Nesse ínterim, tivemos um amigo nosso acometido de forte gripe, que o
deixou incapaz até de falar. Estando ele acamado, transmitimos a sua
esposa a receita do Frei Romano. Ele se curou da gripe, afirmando hoje
que um grave problema, o excesso catarral que o acometia sempre,
praticamente desapareceu! Está em vias de repetir a dose.
Diante de tudo que foi exposto, concluímos ser oportuno reproduzir a
receita de Frei Romano Zago publicada no NOVO MILÊNIO. As frases entre
parênteses são comentários nossos.
Receita
Pegue duas, três ou
mais folhas de babosa, de maneira que postas em fila, somem um metro;
meio quilo de mel puro e umas quatro colheres de algum destes
destilados: cachaça de alambique, garapa, conhaque, uisque e tequila.
Cortar os espinhos das folhas, limpá-las do pó, picá-las e colocar
tudo junto no liquidificador (não precisa tirar a casca).
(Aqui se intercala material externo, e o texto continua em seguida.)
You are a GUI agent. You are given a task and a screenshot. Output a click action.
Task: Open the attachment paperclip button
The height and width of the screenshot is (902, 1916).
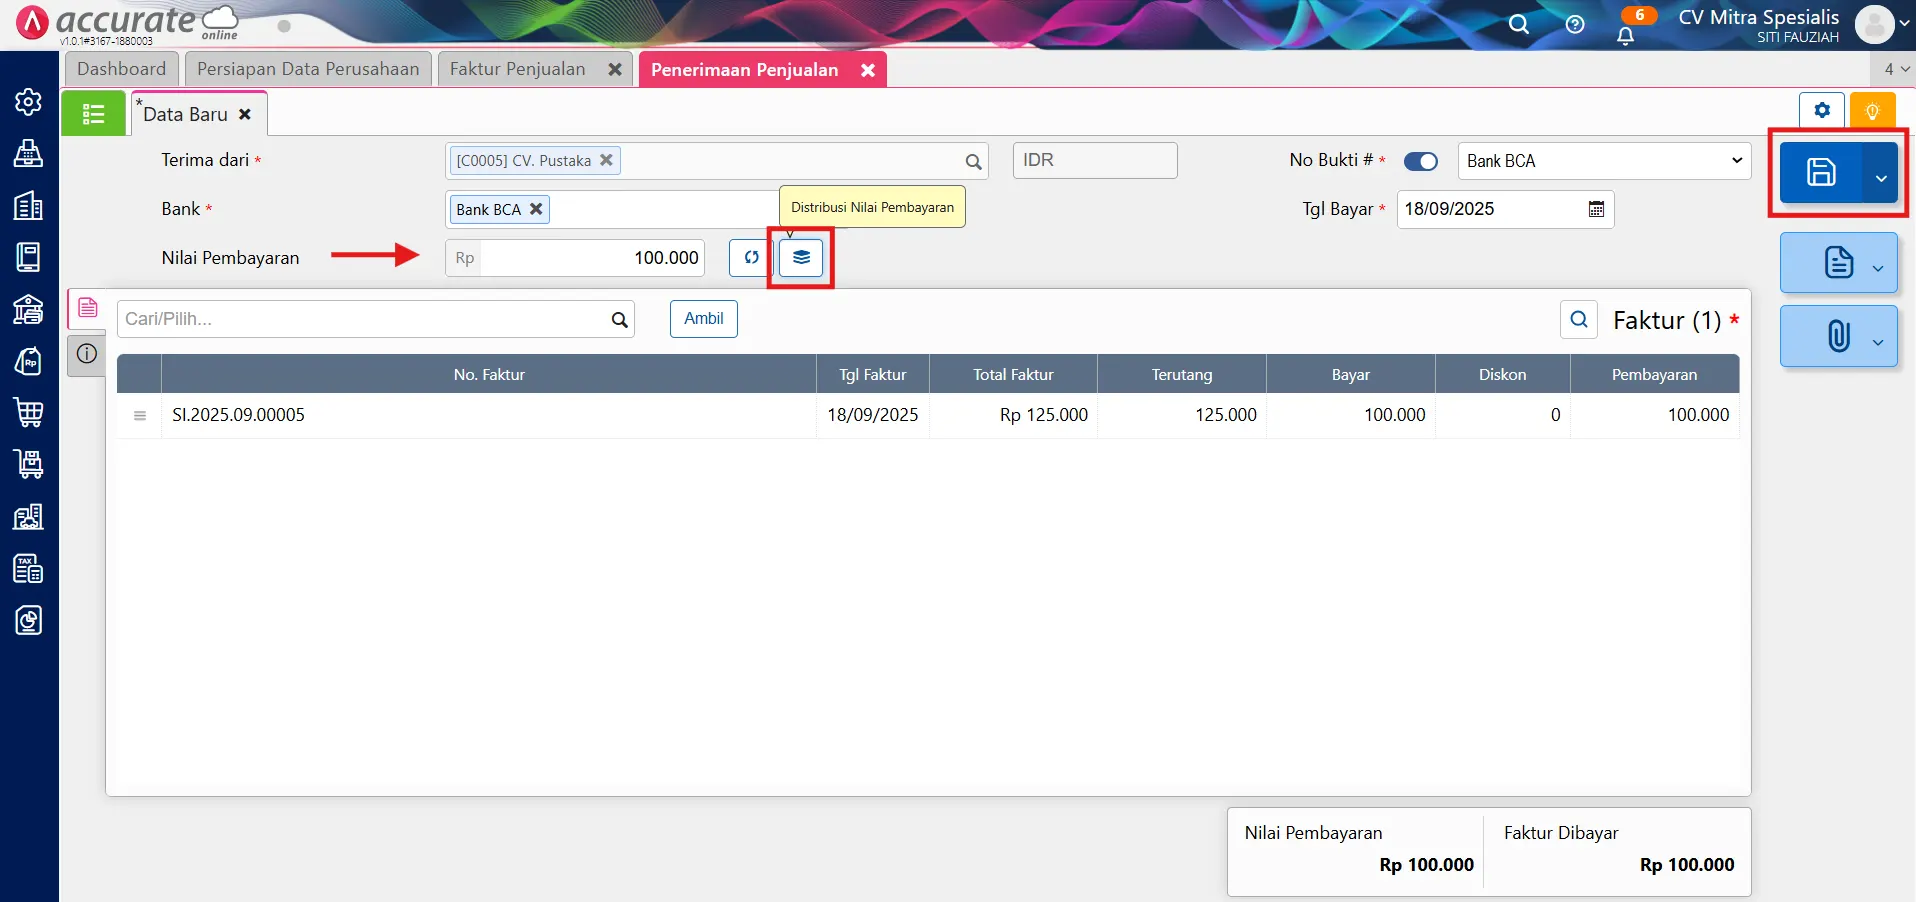[x=1837, y=336]
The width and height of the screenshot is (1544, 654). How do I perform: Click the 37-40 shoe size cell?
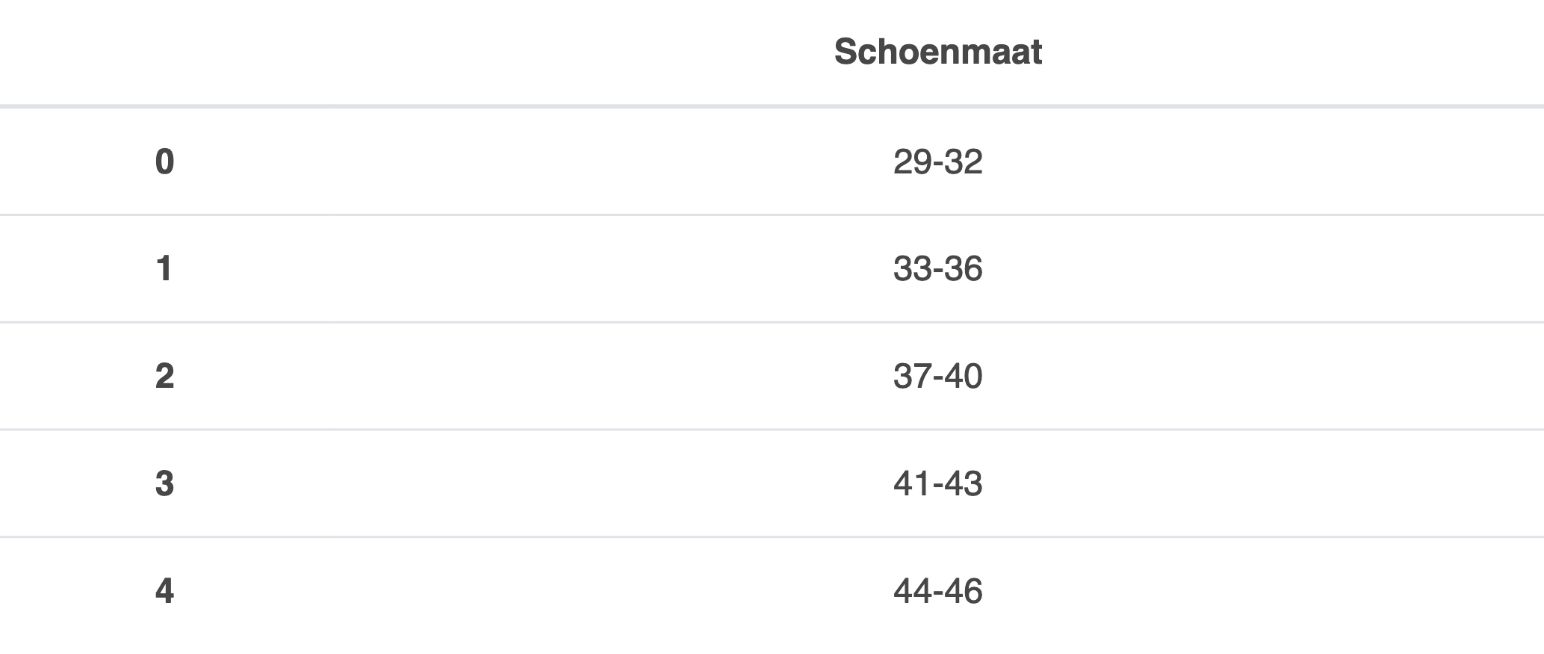(938, 377)
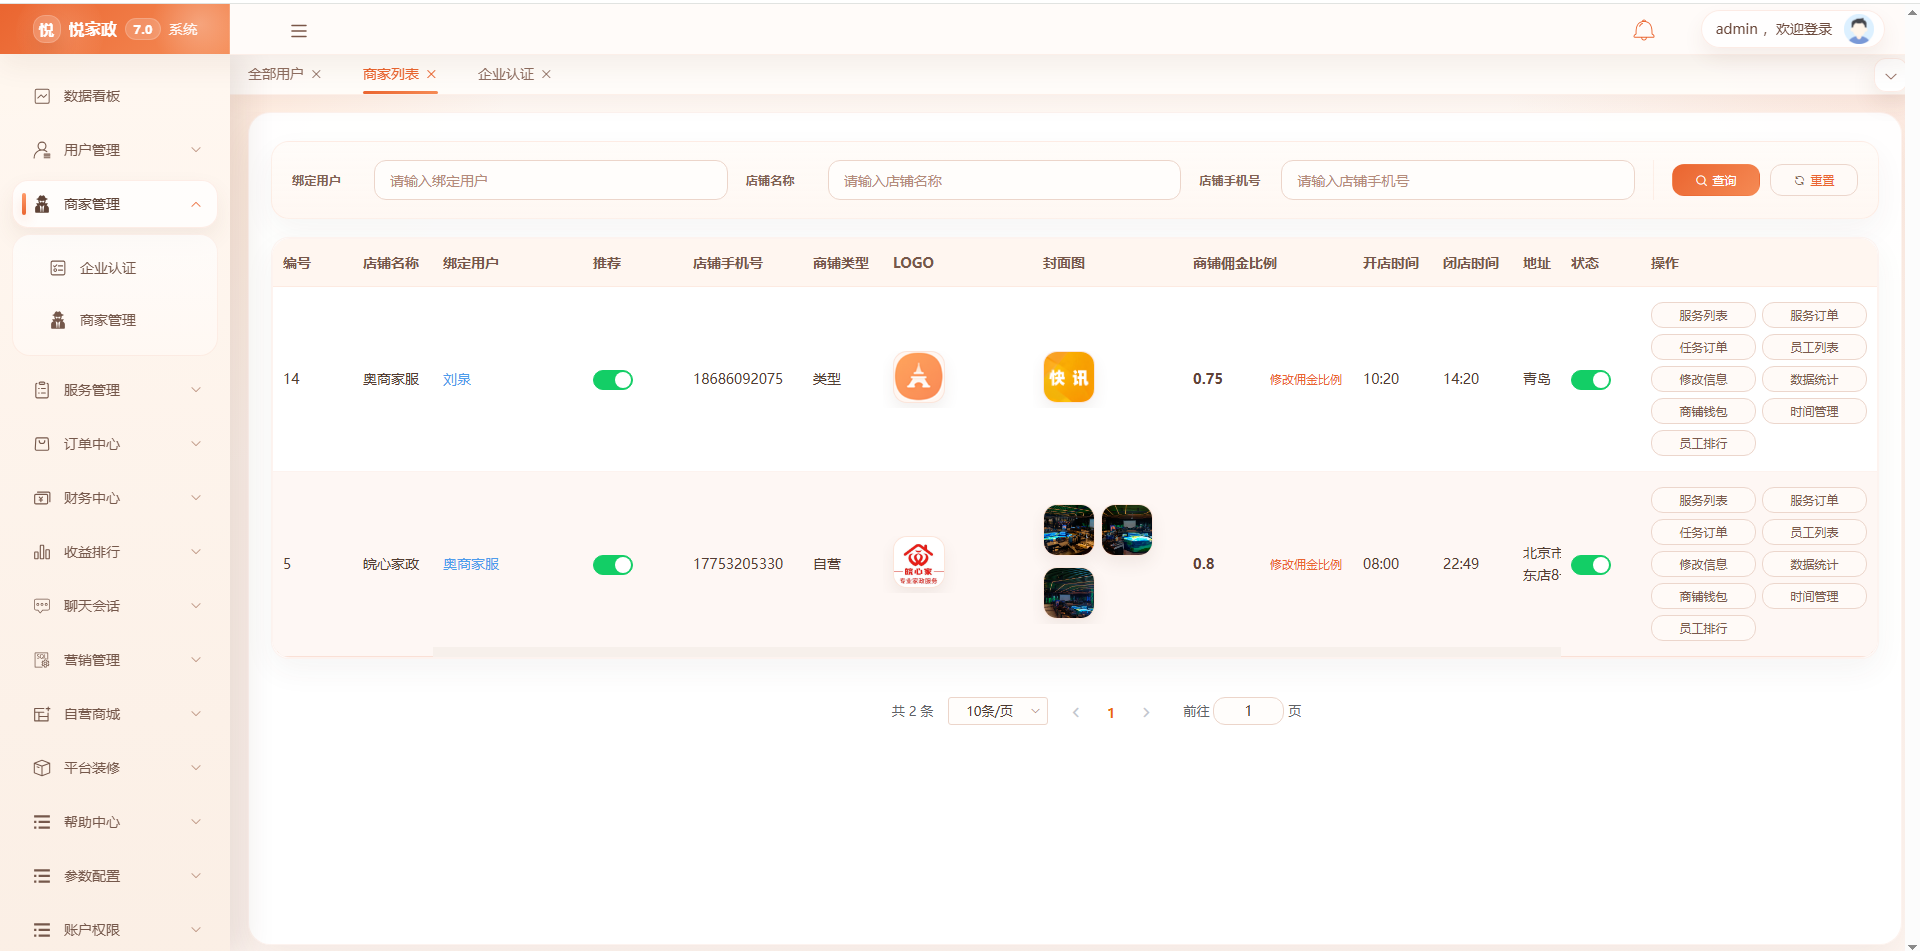Close the 全部用户 tab with its X
Screen dimensions: 1920x951
point(316,74)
A mistura obtida deve ser guardada longe da luz, de preferência na
geladeira (não filtrar nem cozinhar).
Tomar três colheres de sopa ao dia:
manhã, meio dia e noite, uns 15 minutos antes das refeições, quando
as pepsinas do organismo estão ansiosas para entrar em ação, e assim
levam os elementos curativos até os confins do corpo. O álcool que
ajuda a dilatar os vasos sangüíneos, favorece esta viagem de limpeza
geral.
O tratamento dura uns dez dias e para repeti-lo deve-se aguardar algum
tempo.
Quanto à coleta das folhas, prefiram-se as mais velhas, colham-se antes
do nascer do sol ou antes de ele se pôr. Nunca, enquanto ele estiver
pleno por causa de suas radiações ultravioletas. A coleta também é
boa uma semana depois da chuva.
ObS.:
O preparado caseiro de babosa, com casca, não deve ser tomado de forma
continuada. Mas só umas quatro vezes ao ano. Aos que são portadores do
câncer, aconselha-se um intervalo de 15 dias. Este preparado não é
aconselhado para gestantes e mães que amamentam, pois a casca desta
planta possui uma substância chamada Giclosídio barbatein, que age
sobre as células do intestino grosso, podendo provocar parto prematuro,
por causa do possível aumento de contrações do útero.
Aplicações:
Segundo o Frei
Romano, a babosa pode e deve ser usada para curar qualquer doença,
sendo esta planta milagrosa capaz de deter até o avanço da AIDS. Ele
afirma que uma senhora italiana foi curada de câncer nos rins; a
diretora de um colégio, de tumor no útero; um menino de 5 anos,
argentino, de leucemia; um jovem, de Palermo, não teve mais as infecções
oportunistas que atacam os aidéticos. Centenas de pessoas ficaram sãs,
livrando-se de alergias, aftas, asma, anemia, cólicas, cãibras,
artrose, queimaduras, insolação, doenças de pele, gangrena, diabetes,
hemorróidas, furúnculo, doenças venéreas, infecção da bexiga e dos
rins, dores de ouvido e de cabeça, problemas no figado e no estômago,
úlceras gástricas, varizes, verrugas e vermes.
Efeitos Colaterais:
Pelo visto, a babosa
atua como um poderoso regenerador, livrando o organismo das toxinas, tal
como um fortíssimo depurador sangüíneo. Em conseqüência, quem se
submete ao tratamento com a babosa pode ter desarranjo intestinal,
coceiras, pequenas manchas na pele, bolhas, fezes fétidas, urina mais
escura, erupção nas pontas dos dedos, coceira no couro cabeludo e
formigamento nas mãos.
Advertência:
Tal como ocorre com
qualquer produto natural, a babosa pode reagir de forma diferenciada na
presença de elementos químicos no organismo.